Task list:
1. In the article on Kazakhstan's economy, rewrite the passage from "Annual inflation would" up to and including "Kelimbetov told reporters.", replacing "reporters" with "journalists".
2. Name every commodity that the article on Kazakhstan's economy links to the country as a producer, miner or exporter.
3. Using the article on Kazakhstan's economy, answer the following:
(a) What was Kazakhstan's annual inflation in 2011?
(b) What was Kazakhstan's gross domestic product at the end of 2011?
(c) How many people live in Kazakhstan?

Text excerpt:

◆ ◆ ◆

* GDP growth to outstrip other ex-Soviet economies
* Inflation in 2012 to be slightly over 6 pct - Deputy PM
By Raushan Nurshayeva
ASTANA, Dec 6 Kazakhstan's economy, the largest
in Central Asia, is expected to expand by at least 5 percent
this year, outpacing growth in Russia and other former Soviet
economies, Deputy Prime Minister Kairat Kelimbetov said.
Annual inflation would also be at the low end of a forecast
range of between 6 percent and 8 percent this year, compared
with 7.4 percent in 2011, Kelimbetov told reporters.
"We are planning by the end of the year for GDP growth of no
less than 5 percent and inflation a little above 6 percent," he
said on Thursday.
Kazakhstan's gross domestic product was $185 billion at the
end of 2011. The country of 16.7 million people is the largest
oil producer in the Soviet Union after Russia, and is also the
world's biggest uranium miner and a leading exporter of wheat.

◆ ◆ ◆

Supplied entries:
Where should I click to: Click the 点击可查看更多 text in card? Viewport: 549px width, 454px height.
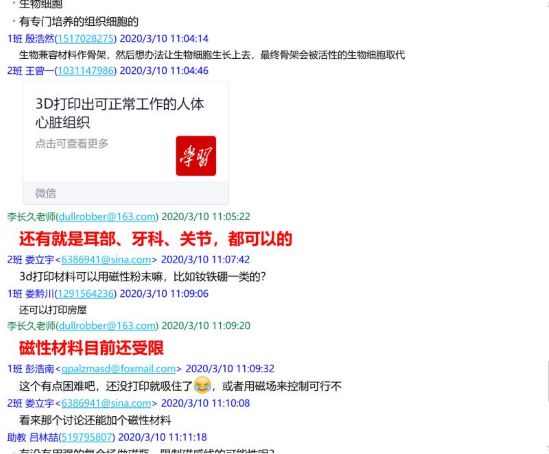click(72, 143)
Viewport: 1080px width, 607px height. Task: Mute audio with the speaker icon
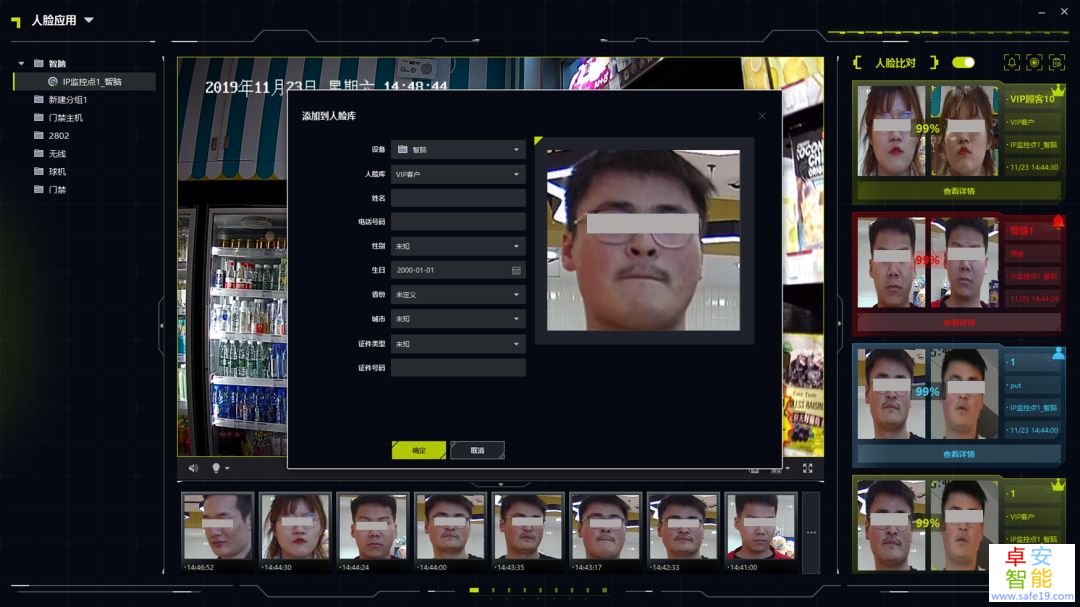click(x=193, y=468)
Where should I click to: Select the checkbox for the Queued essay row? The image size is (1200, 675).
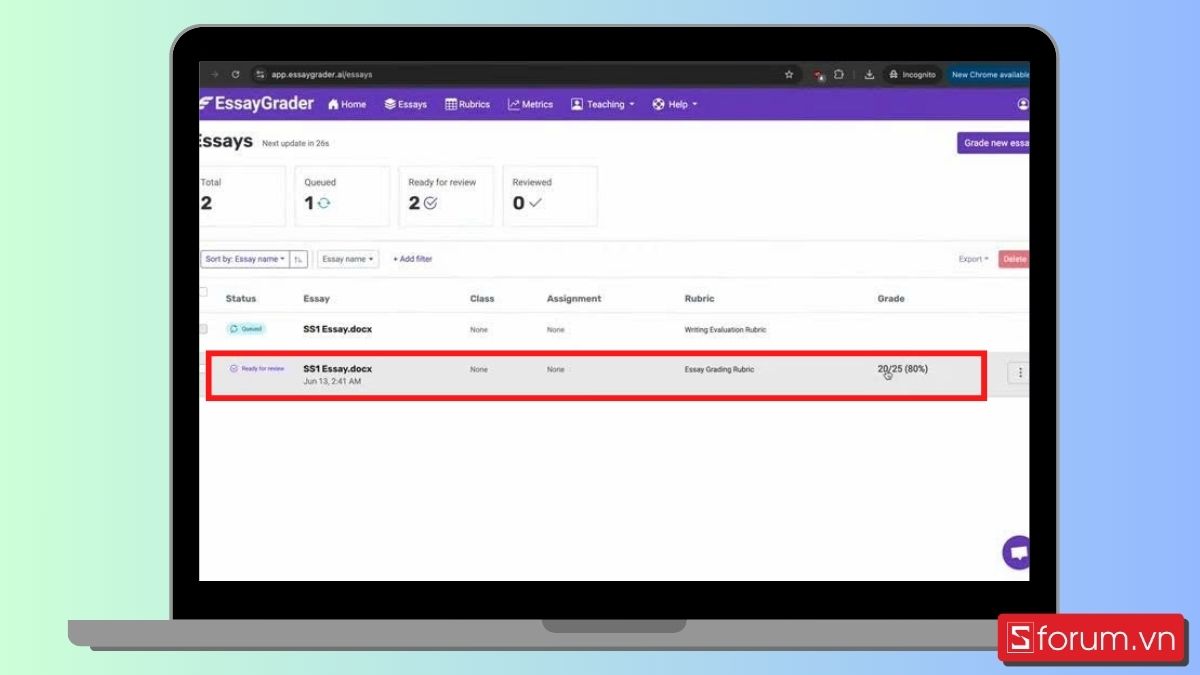pos(203,329)
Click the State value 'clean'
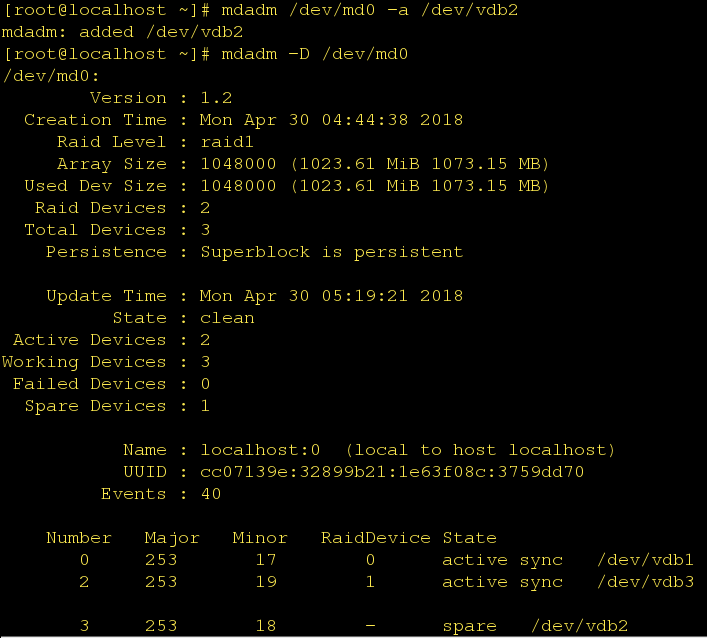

◆ ◆ ◆

Set of answers:
1.
Annual inflation would also be at the low end of a forecast
range of between 6 percent and 8 percent this year, compared
with 7.4 percent in 2011, Kelimbetov told journalists.

2. Oil, uranium and wheat.

3.
(a) 7.4 percent.
(b) $185 billion.
(c) 16.7 million.